Find me a writer who doesn’t want to dazzle his readers with words. Any takers? No. That’s because each generation races to surpass the achievements of the one before. A lot of contemporary writers work to further the boundaries of the craft. But when they try too hard they risk their writing becoming too forced, their prose too purple, and their language too flowery.
The following post is about a simple technique of grabbing your reader’s imagination by arranging your descriptions to be more elegant.
The Creative Hubbub
When scenes or images come alive in your head they only follow the pattern of a creative burst. Like this following one:
“Okay, so there’s this pirate ship sailing. How do we know it’s a pirate ship? The flag! Of course! The crew moves about the deck. A boatswain yells at a sloppy sailor. Someone (a ship’s boy?) tripped over a bucket and spilled whatever his crewmates managed to scrub off the deck. The captain stands proudly at the helm over the quarterdeck, one leg on a barrel or a crate. His oiled coat flaps in the strong wind blowing from starboard. His eyes are fixed on the horizon far away.
“What weather are they sailing in? It should be early morning, with the sun glinting off the shifting waves of the ocean. Or should it be night? No, the day is better. Yes. We’ll stick with the day.”
“The captain has noticed all the dark glances the boatswain has been casting at him for days. He keeps one hand on the hilt of his saber.”
Let’s be honest. While the image in my head was certainly compelling, the description of it I wrote would’ve taken my manuscript right out of the slush pile and into the shredder.
How, then, should descriptions be structured to become compelling and engaging?
Ordnung Muss Sein
There has to be order.
That national credo of the German people applies to fiction too. There might not be a single right order of presenting images, but nevertheless, there has to be some kind of order that the reader’s imagination can follow.
If we break down my chaotic description into parts, this is what it boils down to:
- Ship sailing
- A pirate flag
- The crew on the deck
- Boatswain yelling
- Someone trips over a bucket
- Captain in an oiled coat
- The time of day (after dawn)
- The tension between the captain and the boatswain
Let’s take these elements and write a compelling scene.
Take 1: Zooming In
This is a draft of how a movie might open by zooming in on the ship:
The strong northern winds creased the open waters.
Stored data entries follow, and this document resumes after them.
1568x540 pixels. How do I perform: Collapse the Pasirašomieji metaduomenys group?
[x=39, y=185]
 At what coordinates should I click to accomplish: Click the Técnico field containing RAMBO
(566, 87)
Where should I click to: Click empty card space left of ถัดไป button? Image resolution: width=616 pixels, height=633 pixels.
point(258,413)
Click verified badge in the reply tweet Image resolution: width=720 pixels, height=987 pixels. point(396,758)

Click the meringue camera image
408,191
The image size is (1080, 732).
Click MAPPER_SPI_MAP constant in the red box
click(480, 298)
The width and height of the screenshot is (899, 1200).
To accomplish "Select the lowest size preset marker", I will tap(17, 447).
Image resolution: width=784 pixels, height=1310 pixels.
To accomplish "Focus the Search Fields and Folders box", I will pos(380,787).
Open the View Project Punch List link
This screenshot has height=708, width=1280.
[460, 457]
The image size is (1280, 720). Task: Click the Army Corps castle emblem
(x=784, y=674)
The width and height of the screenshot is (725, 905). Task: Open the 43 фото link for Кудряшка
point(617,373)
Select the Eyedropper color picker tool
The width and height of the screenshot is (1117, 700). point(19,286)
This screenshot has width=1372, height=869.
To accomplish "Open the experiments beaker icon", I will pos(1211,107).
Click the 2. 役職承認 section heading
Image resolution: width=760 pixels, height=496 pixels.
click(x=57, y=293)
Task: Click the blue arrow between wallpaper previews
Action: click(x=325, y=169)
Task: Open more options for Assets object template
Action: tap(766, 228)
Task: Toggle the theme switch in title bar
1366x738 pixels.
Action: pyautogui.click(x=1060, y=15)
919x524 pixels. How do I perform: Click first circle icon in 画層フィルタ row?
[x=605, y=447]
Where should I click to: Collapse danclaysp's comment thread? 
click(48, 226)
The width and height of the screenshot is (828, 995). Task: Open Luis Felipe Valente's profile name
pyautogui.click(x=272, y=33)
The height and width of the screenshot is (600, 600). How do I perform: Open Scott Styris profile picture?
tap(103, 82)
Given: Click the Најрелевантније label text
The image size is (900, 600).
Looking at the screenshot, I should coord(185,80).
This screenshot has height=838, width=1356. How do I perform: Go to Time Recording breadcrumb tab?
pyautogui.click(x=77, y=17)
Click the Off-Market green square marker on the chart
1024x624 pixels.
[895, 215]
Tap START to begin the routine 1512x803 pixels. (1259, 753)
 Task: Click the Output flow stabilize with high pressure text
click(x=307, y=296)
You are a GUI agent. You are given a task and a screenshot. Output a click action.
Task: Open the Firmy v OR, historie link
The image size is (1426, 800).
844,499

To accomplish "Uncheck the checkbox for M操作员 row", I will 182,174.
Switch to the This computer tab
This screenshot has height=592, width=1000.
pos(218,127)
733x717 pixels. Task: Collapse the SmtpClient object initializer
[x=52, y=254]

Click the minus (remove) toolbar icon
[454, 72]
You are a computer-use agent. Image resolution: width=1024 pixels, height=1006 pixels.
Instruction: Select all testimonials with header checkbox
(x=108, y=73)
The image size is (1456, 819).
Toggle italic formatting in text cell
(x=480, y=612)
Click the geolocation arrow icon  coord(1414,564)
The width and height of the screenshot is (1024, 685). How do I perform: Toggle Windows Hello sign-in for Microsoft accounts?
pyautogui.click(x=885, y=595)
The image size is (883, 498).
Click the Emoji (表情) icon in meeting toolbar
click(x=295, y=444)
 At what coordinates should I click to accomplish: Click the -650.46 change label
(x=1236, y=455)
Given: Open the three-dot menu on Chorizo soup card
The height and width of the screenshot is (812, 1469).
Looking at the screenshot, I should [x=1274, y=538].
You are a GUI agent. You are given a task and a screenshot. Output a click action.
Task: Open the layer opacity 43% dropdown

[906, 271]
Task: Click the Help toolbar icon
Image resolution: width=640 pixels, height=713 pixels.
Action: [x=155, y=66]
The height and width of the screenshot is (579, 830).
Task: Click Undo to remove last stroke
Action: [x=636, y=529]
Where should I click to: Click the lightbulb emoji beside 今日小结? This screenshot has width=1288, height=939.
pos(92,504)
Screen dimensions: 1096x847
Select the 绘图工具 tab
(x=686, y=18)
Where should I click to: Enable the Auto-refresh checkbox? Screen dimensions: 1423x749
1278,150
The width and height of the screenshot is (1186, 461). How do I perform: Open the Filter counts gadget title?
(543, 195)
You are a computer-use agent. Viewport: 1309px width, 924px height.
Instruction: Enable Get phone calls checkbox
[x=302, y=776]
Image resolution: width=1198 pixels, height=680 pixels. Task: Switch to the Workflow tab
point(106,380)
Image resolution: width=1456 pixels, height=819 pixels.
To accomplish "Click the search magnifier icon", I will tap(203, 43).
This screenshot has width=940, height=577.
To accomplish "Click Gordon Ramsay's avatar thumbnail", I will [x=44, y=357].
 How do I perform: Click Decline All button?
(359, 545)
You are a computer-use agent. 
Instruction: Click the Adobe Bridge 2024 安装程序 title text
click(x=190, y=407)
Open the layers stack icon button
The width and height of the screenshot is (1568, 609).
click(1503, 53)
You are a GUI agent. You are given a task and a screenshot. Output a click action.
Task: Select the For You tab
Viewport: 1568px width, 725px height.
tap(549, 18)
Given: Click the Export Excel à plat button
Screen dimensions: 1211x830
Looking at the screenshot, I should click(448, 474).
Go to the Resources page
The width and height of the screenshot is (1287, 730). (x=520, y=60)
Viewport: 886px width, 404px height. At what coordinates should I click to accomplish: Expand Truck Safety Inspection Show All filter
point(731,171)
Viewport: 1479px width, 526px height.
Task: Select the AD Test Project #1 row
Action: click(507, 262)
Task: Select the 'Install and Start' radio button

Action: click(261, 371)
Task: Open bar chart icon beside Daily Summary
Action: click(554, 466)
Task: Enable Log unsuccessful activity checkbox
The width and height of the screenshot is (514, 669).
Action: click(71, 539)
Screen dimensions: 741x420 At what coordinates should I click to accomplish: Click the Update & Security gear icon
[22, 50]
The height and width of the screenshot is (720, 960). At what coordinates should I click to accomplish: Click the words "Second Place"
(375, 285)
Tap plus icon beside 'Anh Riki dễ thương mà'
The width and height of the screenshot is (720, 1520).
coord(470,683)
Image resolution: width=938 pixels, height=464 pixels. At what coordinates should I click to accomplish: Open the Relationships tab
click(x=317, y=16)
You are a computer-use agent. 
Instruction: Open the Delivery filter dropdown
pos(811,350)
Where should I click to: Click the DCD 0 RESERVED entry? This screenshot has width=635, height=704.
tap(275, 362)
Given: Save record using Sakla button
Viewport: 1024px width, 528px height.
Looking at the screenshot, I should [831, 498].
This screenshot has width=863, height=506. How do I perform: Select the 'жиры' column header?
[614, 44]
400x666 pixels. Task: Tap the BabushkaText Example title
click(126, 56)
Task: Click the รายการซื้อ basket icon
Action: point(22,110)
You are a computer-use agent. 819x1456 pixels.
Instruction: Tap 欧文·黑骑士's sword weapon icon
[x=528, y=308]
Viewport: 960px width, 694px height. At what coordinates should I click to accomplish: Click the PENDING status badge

What from a distance might’ve looked like a beautiful spectacle of early morning sun glinting off crashing waves, from up close was a fierce display of the raw power of the ocean. It made the sailors onboard the Hail Mary tremble.
Water rocked the ship, tugging and pulling this way and that. To make things worse, the shifting winds threatened to capsize the galeon.
The boatswain yelled his lungs out on a young sailor who tripped over a bucket. The lad slipped on the wet deck and nearly fell overboard. His crewmates were too busy working the rigging to appreciate the show.
Captain Gerard Trebaux, stood at the helm, the tail of his oiled coat flapping in the wind. The captain’s eyes were two points of stillness in a sea of commotion, and while they were fixed on the horizon, they made sure not to let the boatswain out of sight. That man, captain knew, wanted the Hail Mary for himself.
Much better, isn’t it? The same elements, but presented in a logical order. I started with a wide shot of the scene and zoomed in on the Hail Mary, and the captain.
Let’s do another take, and see where the camera takes us this time.
Take 2: Personal View
The world spun around Captain Gerard Trebaux, but he managed to remain a still point dead at its center. This was all for show, of course, but a captain had to be a shining example to his men even at a time of crisis.
He set his sights on the distant horizon, just to the left of the rising sun, as if he could steer his ship by the effort of will alone.
On deck, the boatswain, that unruly and rebellious drunkard, was yelling at Gerard’s crew. Good. Men tended to forget they are terrified when being shouted at.
A wave crashed against the starboard of the Hail Mary. A fountain of water sprayed the whole deck.
Feeble men, all of them.
The captain held the helm firmly even though his shoulders burned with the dull ache of past injuries. He couldn’t show weakness.
As the ship rocked portside, the captain shifted his leg onto a crate for support. He lifted his chin, and spoke under his breath:
“Is that all you’ve got?”
Again, the image is the same, but this time we view it through the lens of the captain’s point of view. We even get to hear some of his thoughts. It leaves an entirely different kind of impression, doesn’t it?
As long as you arrange the elements of a scene into a logical order, a compelling narrative will emerge. You can make up your own rules for what makes a scene compelling or logical, but once you do, you have to stick with them. The best way to think about weaving a compelling narrative is to imagine you’re following… something. In the first example, we followed a camera, in the second, the perception of the captain.
But nothing stops us from, say, following a rat scuttling between sailors’s legs, or even taking a deck by deck view.
There are as many ways to do this right as you can invent, as long as you take your reader’s imagination on a journey.
A Side Note
This article focuses only on the structure of a description. There are other fantastic methods of writing compelling fiction, like writing with all five senses in mind, but that’s a topic for another post.